**Exercise details:** Below are entries; write every one of them out again exactly.

╔══

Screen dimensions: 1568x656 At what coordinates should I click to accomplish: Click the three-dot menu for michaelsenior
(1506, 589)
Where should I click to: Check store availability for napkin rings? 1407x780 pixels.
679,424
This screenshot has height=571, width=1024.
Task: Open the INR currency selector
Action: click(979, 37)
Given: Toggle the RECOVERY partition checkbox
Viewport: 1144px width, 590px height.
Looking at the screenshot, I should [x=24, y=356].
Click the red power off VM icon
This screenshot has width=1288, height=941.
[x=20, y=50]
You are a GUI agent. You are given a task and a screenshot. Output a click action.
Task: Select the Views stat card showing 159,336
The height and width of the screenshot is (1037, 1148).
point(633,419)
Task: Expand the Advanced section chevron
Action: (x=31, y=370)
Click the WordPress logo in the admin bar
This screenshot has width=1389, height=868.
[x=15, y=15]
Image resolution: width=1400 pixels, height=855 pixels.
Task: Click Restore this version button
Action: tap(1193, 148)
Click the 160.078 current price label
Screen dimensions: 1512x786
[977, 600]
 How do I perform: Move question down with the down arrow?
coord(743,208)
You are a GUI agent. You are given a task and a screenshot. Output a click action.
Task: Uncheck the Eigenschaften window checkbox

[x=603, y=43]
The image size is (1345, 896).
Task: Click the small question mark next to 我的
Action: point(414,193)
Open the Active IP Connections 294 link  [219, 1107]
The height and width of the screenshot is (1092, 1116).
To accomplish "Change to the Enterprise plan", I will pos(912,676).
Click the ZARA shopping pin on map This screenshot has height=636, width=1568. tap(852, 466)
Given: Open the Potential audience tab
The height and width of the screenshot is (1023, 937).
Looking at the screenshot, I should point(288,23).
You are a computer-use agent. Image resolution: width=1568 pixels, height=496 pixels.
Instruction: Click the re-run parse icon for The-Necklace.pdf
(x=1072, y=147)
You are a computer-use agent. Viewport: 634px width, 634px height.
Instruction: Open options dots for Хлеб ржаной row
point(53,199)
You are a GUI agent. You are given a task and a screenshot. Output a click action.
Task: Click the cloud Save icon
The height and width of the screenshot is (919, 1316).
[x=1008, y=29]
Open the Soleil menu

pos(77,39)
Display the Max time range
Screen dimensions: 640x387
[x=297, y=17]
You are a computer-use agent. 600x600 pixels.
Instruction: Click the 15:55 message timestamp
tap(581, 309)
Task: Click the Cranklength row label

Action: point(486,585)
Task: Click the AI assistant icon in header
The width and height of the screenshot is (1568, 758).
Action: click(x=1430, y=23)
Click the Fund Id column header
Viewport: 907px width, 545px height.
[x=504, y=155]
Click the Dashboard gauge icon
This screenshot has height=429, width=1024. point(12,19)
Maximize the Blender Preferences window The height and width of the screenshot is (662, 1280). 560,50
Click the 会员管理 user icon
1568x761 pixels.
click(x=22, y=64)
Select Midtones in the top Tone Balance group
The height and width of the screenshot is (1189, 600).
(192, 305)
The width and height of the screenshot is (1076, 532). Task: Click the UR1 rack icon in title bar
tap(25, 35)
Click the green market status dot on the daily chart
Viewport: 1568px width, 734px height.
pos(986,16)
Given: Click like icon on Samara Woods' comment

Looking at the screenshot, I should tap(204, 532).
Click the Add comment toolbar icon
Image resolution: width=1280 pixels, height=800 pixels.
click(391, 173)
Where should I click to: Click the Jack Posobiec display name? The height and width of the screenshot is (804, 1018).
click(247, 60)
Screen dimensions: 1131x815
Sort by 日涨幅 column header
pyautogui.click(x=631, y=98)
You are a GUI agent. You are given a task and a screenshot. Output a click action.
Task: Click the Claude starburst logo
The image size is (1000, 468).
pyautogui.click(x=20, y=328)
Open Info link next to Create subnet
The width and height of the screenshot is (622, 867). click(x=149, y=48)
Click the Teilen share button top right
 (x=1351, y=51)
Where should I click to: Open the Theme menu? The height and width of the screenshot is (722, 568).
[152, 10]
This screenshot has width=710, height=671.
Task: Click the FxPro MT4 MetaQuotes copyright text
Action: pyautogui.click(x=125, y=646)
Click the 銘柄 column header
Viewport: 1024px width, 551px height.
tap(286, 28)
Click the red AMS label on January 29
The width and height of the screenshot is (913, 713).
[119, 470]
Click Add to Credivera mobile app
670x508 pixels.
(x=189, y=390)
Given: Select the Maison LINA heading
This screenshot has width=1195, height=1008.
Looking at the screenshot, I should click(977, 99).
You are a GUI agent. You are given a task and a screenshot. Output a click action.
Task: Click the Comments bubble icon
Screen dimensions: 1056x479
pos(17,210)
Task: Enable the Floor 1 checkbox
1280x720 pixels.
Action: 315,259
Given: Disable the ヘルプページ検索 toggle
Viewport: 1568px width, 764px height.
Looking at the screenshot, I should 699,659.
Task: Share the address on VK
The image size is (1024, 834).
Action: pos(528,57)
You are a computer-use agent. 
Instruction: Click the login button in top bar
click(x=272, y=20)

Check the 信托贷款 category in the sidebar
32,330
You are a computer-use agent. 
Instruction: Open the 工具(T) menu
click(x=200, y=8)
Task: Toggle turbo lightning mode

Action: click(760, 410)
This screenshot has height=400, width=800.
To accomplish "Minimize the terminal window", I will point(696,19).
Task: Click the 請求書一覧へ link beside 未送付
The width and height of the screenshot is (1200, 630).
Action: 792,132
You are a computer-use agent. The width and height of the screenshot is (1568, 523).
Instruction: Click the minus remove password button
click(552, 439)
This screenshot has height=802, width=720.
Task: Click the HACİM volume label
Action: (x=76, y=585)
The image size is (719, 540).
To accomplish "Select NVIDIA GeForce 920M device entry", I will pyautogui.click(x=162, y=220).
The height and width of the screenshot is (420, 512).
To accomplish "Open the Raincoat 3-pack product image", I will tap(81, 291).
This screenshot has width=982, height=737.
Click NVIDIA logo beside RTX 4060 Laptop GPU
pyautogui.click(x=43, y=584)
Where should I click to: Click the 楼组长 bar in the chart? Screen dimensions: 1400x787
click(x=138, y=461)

╚══

**Response area:**
Screen dimensions: 1568x656 At what coordinates should I click to accomplish: Click the three-dot menu for michaelsenior
(1506, 589)
Where should I click to: Check store availability for napkin rings? 1407x780 pixels.
679,424
This screenshot has height=571, width=1024.
Task: Open the INR currency selector
Action: click(979, 37)
Given: Toggle the RECOVERY partition checkbox
Viewport: 1144px width, 590px height.
Looking at the screenshot, I should [x=24, y=356].
Click the red power off VM icon
This screenshot has width=1288, height=941.
[x=20, y=50]
You are a GUI agent. You are given a task and a screenshot. Output a click action.
Task: Select the Views stat card showing 159,336
The height and width of the screenshot is (1037, 1148).
point(633,419)
Task: Expand the Advanced section chevron
Action: (x=31, y=370)
Click the WordPress logo in the admin bar
This screenshot has width=1389, height=868.
[x=15, y=15]
Image resolution: width=1400 pixels, height=855 pixels.
Task: Click Restore this version button
Action: tap(1193, 148)
Click the 160.078 current price label
Screen dimensions: 1512x786
[977, 600]
 How do I perform: Move question down with the down arrow?
coord(743,208)
You are a GUI agent. You are given a task and a screenshot. Output a click action.
Task: Uncheck the Eigenschaften window checkbox

[x=603, y=43]
The image size is (1345, 896).
Task: Click the small question mark next to 我的
Action: point(414,193)
Open the Active IP Connections 294 link  [219, 1107]
The height and width of the screenshot is (1092, 1116).
To accomplish "Change to the Enterprise plan", I will pos(912,676).
Click the ZARA shopping pin on map This screenshot has height=636, width=1568. tap(852, 466)
Given: Open the Potential audience tab
The height and width of the screenshot is (1023, 937).
Looking at the screenshot, I should point(288,23).
You are a computer-use agent. Image resolution: width=1568 pixels, height=496 pixels.
Instruction: Click the re-run parse icon for The-Necklace.pdf
(x=1072, y=147)
You are a computer-use agent. Viewport: 634px width, 634px height.
Instruction: Open options dots for Хлеб ржаной row
point(53,199)
You are a GUI agent. You are given a task and a screenshot. Output a click action.
Task: Click the cloud Save icon
The height and width of the screenshot is (919, 1316).
[x=1008, y=29]
Open the Soleil menu

pos(77,39)
Display the Max time range
Screen dimensions: 640x387
[x=297, y=17]
You are a computer-use agent. 600x600 pixels.
Instruction: Click the 15:55 message timestamp
tap(581, 309)
Task: Click the Cranklength row label

Action: point(486,585)
Task: Click the AI assistant icon in header
The width and height of the screenshot is (1568, 758).
Action: click(x=1430, y=23)
Click the Fund Id column header
Viewport: 907px width, 545px height.
[x=504, y=155]
Click the Dashboard gauge icon
This screenshot has height=429, width=1024. point(12,19)
Maximize the Blender Preferences window The height and width of the screenshot is (662, 1280). 560,50
Click the 会员管理 user icon
1568x761 pixels.
click(x=22, y=64)
Select Midtones in the top Tone Balance group
The height and width of the screenshot is (1189, 600).
(192, 305)
The width and height of the screenshot is (1076, 532). Task: Click the UR1 rack icon in title bar
tap(25, 35)
Click the green market status dot on the daily chart
Viewport: 1568px width, 734px height.
pos(986,16)
Given: Click like icon on Samara Woods' comment

Looking at the screenshot, I should tap(204, 532).
Click the Add comment toolbar icon
Image resolution: width=1280 pixels, height=800 pixels.
click(391, 173)
Where should I click to: Click the Jack Posobiec display name? The height and width of the screenshot is (804, 1018).
click(247, 60)
Screen dimensions: 1131x815
Sort by 日涨幅 column header
pyautogui.click(x=631, y=98)
You are a GUI agent. You are given a task and a screenshot. Output a click action.
Task: Click the Claude starburst logo
The image size is (1000, 468).
pyautogui.click(x=20, y=328)
Open Info link next to Create subnet
The width and height of the screenshot is (622, 867). click(x=149, y=48)
Click the Teilen share button top right
 (x=1351, y=51)
Where should I click to: Open the Theme menu? The height and width of the screenshot is (722, 568).
[152, 10]
This screenshot has width=710, height=671.
Task: Click the FxPro MT4 MetaQuotes copyright text
Action: pyautogui.click(x=125, y=646)
Click the 銘柄 column header
Viewport: 1024px width, 551px height.
tap(286, 28)
Click the red AMS label on January 29
The width and height of the screenshot is (913, 713).
[119, 470]
Click Add to Credivera mobile app
670x508 pixels.
(x=189, y=390)
Given: Select the Maison LINA heading
This screenshot has width=1195, height=1008.
Looking at the screenshot, I should click(977, 99).
You are a GUI agent. You are given a task and a screenshot. Output a click action.
Task: Click the Comments bubble icon
Screen dimensions: 1056x479
pos(17,210)
Task: Enable the Floor 1 checkbox
1280x720 pixels.
Action: 315,259
Given: Disable the ヘルプページ検索 toggle
Viewport: 1568px width, 764px height.
Looking at the screenshot, I should 699,659.
Task: Share the address on VK
The image size is (1024, 834).
Action: pos(528,57)
You are a computer-use agent. 
Instruction: Click the login button in top bar
click(x=272, y=20)

Check the 信托贷款 category in the sidebar
32,330
You are a computer-use agent. 
Instruction: Open the 工具(T) menu
click(x=200, y=8)
Task: Toggle turbo lightning mode

Action: click(760, 410)
This screenshot has height=400, width=800.
To accomplish "Minimize the terminal window", I will point(696,19).
Task: Click the 請求書一覧へ link beside 未送付
The width and height of the screenshot is (1200, 630).
Action: 792,132
You are a computer-use agent. The width and height of the screenshot is (1568, 523).
Instruction: Click the minus remove password button
click(552, 439)
This screenshot has height=802, width=720.
Task: Click the HACİM volume label
Action: (x=76, y=585)
The image size is (719, 540).
To accomplish "Select NVIDIA GeForce 920M device entry", I will pyautogui.click(x=162, y=220).
The height and width of the screenshot is (420, 512).
To accomplish "Open the Raincoat 3-pack product image", I will tap(81, 291).
This screenshot has width=982, height=737.
Click NVIDIA logo beside RTX 4060 Laptop GPU
pyautogui.click(x=43, y=584)
Where should I click to: Click the 楼组长 bar in the chart? Screen dimensions: 1400x787
click(x=138, y=461)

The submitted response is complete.